* **What is needed**
The required answer is every line of the data containing the word "dialog".

* **Data excerpts**
-- -- --
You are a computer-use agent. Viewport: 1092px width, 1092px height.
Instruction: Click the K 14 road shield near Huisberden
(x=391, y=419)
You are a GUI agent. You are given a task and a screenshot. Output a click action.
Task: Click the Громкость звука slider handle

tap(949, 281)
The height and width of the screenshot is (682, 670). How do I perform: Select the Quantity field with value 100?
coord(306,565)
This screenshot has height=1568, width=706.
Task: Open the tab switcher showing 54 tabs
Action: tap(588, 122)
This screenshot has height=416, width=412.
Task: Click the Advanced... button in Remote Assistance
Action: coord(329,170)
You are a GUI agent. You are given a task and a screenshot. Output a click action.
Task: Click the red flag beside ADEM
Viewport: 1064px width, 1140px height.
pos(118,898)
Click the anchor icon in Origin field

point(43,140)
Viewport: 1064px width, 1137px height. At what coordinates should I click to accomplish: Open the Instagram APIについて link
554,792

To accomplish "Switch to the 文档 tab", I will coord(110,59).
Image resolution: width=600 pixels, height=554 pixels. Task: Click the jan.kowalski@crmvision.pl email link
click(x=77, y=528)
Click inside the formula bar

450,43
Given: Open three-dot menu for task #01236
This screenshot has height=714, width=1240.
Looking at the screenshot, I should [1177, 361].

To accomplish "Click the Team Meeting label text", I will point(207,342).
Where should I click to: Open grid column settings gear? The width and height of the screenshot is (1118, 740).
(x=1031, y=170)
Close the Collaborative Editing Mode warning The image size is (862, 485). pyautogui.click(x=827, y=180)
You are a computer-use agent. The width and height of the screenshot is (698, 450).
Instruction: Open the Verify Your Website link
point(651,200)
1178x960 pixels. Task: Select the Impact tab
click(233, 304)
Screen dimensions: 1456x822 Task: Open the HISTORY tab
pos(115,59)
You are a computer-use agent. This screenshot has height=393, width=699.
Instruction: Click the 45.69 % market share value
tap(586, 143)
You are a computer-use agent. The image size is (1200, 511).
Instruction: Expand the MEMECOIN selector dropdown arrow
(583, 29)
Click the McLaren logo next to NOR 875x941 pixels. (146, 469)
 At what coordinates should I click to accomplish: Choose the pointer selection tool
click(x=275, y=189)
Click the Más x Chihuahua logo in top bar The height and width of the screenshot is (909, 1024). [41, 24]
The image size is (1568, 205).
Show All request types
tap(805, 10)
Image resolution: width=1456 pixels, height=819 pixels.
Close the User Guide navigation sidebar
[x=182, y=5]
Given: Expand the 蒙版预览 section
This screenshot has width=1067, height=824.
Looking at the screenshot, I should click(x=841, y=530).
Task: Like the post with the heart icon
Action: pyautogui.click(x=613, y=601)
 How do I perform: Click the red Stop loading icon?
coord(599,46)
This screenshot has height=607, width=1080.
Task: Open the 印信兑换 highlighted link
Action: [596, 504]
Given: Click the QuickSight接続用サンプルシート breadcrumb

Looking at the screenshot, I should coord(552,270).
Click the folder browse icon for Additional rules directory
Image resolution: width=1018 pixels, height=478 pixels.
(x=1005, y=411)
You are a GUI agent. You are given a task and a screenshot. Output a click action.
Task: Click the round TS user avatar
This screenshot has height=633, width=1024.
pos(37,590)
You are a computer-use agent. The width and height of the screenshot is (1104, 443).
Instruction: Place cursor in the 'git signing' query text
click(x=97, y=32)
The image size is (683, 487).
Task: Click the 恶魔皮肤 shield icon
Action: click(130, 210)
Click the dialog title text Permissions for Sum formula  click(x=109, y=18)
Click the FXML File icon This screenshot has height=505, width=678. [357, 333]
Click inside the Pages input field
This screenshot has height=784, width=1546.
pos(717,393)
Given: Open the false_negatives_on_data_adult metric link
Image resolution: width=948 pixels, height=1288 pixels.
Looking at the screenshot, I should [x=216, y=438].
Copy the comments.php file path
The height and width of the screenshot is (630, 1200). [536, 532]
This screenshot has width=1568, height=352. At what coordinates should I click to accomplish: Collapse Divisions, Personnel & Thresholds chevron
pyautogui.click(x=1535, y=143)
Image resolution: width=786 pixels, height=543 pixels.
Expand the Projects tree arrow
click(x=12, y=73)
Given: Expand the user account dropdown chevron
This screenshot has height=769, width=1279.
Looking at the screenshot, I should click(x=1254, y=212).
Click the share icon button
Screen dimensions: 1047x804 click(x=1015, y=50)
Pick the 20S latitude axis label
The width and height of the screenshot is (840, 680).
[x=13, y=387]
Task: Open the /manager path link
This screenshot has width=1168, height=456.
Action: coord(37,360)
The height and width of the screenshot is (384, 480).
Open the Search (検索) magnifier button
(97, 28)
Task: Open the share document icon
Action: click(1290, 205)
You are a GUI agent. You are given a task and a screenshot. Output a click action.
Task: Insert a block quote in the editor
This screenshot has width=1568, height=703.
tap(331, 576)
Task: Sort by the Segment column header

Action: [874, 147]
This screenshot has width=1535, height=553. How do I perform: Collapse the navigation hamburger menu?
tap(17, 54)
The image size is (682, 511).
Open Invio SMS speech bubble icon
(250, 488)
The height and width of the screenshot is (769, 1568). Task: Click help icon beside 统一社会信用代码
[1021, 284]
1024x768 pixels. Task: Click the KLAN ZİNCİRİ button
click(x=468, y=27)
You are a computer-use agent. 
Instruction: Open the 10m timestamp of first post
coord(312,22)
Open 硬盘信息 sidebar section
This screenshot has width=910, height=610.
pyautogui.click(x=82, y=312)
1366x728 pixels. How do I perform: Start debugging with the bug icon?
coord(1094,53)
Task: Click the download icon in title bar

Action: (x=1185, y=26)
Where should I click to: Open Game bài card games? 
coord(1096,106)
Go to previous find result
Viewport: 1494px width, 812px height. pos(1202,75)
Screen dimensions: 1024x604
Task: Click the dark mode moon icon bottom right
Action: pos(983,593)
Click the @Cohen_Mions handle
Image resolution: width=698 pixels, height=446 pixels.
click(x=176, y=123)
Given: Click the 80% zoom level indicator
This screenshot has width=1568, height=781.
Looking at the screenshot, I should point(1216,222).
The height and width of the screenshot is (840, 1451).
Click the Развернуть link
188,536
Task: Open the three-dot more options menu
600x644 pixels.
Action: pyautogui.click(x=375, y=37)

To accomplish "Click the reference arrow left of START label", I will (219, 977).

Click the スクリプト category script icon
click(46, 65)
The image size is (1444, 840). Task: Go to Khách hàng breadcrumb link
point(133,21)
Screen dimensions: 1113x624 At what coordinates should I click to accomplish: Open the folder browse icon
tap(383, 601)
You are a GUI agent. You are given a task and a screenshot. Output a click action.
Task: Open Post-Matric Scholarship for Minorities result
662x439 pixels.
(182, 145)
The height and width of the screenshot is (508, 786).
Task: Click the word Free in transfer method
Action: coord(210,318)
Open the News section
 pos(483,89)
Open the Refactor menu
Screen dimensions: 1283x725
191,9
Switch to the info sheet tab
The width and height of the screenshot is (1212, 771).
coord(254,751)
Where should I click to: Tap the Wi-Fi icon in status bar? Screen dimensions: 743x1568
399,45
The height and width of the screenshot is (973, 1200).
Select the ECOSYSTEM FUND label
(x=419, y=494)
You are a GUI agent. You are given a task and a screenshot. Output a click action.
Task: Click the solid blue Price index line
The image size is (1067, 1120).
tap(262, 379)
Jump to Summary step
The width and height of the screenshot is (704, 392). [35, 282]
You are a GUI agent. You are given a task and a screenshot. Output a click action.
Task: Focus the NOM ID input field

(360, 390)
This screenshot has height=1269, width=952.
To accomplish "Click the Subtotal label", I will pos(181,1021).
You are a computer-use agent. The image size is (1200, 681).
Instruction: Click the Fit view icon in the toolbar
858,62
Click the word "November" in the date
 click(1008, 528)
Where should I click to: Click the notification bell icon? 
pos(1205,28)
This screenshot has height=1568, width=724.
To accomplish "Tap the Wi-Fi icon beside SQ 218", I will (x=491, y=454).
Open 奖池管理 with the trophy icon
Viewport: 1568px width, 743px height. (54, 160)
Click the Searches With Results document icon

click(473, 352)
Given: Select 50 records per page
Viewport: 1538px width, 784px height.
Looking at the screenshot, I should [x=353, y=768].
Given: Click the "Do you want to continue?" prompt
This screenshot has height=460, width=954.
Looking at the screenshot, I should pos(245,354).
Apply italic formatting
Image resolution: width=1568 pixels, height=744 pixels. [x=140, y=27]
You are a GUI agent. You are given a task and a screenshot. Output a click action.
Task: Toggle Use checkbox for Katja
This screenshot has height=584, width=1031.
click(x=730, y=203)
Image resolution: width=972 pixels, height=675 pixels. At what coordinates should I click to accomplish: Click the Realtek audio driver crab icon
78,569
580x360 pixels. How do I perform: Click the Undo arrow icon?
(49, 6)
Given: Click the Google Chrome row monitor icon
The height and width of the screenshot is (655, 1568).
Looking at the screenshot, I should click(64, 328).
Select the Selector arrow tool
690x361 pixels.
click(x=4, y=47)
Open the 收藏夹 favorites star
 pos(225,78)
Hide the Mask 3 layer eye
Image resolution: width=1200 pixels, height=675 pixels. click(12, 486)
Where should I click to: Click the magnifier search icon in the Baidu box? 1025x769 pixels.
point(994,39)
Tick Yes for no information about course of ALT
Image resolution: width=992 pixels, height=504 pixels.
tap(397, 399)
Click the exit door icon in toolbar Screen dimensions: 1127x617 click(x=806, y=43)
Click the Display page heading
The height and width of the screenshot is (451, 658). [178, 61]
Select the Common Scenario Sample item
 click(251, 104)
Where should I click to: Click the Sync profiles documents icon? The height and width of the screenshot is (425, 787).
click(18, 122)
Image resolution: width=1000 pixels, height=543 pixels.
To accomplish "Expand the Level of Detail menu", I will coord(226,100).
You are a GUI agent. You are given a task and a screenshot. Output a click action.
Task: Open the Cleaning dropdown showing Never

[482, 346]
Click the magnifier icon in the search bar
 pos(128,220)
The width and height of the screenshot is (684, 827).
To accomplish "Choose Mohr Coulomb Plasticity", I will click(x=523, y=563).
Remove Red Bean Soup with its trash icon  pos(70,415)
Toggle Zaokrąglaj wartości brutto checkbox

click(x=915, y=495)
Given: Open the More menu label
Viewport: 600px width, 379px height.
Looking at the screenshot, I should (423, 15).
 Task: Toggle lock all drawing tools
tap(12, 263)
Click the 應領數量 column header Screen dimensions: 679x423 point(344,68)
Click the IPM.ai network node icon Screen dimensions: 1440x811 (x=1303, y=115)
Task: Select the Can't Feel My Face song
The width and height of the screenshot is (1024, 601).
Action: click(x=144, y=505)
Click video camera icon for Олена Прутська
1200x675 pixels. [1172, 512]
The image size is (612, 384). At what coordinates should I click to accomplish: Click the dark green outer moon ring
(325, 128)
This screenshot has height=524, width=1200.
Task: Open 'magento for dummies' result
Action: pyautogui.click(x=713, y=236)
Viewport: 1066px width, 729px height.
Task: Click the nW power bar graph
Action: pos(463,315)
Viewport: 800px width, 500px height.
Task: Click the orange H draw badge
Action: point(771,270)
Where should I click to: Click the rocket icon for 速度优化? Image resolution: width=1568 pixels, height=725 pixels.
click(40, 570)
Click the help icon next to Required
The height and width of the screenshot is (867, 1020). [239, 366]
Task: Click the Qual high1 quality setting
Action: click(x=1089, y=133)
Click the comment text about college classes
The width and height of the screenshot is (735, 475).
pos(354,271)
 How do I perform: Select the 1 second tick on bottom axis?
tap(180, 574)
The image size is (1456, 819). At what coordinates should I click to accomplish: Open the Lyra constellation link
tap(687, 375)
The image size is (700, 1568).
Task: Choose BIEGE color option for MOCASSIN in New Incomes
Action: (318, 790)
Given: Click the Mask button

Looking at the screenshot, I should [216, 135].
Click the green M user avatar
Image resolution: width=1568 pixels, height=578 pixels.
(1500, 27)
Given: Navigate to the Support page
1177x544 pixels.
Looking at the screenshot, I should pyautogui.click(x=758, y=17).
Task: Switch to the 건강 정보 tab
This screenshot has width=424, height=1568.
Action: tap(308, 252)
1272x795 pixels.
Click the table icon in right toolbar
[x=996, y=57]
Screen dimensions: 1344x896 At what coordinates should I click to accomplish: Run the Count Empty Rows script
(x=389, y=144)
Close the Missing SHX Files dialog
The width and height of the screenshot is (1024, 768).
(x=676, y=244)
-- -- --
* **Response area**
Click the dialog title text Permissions for Sum formula  click(x=109, y=18)
Close the Missing SHX Files dialog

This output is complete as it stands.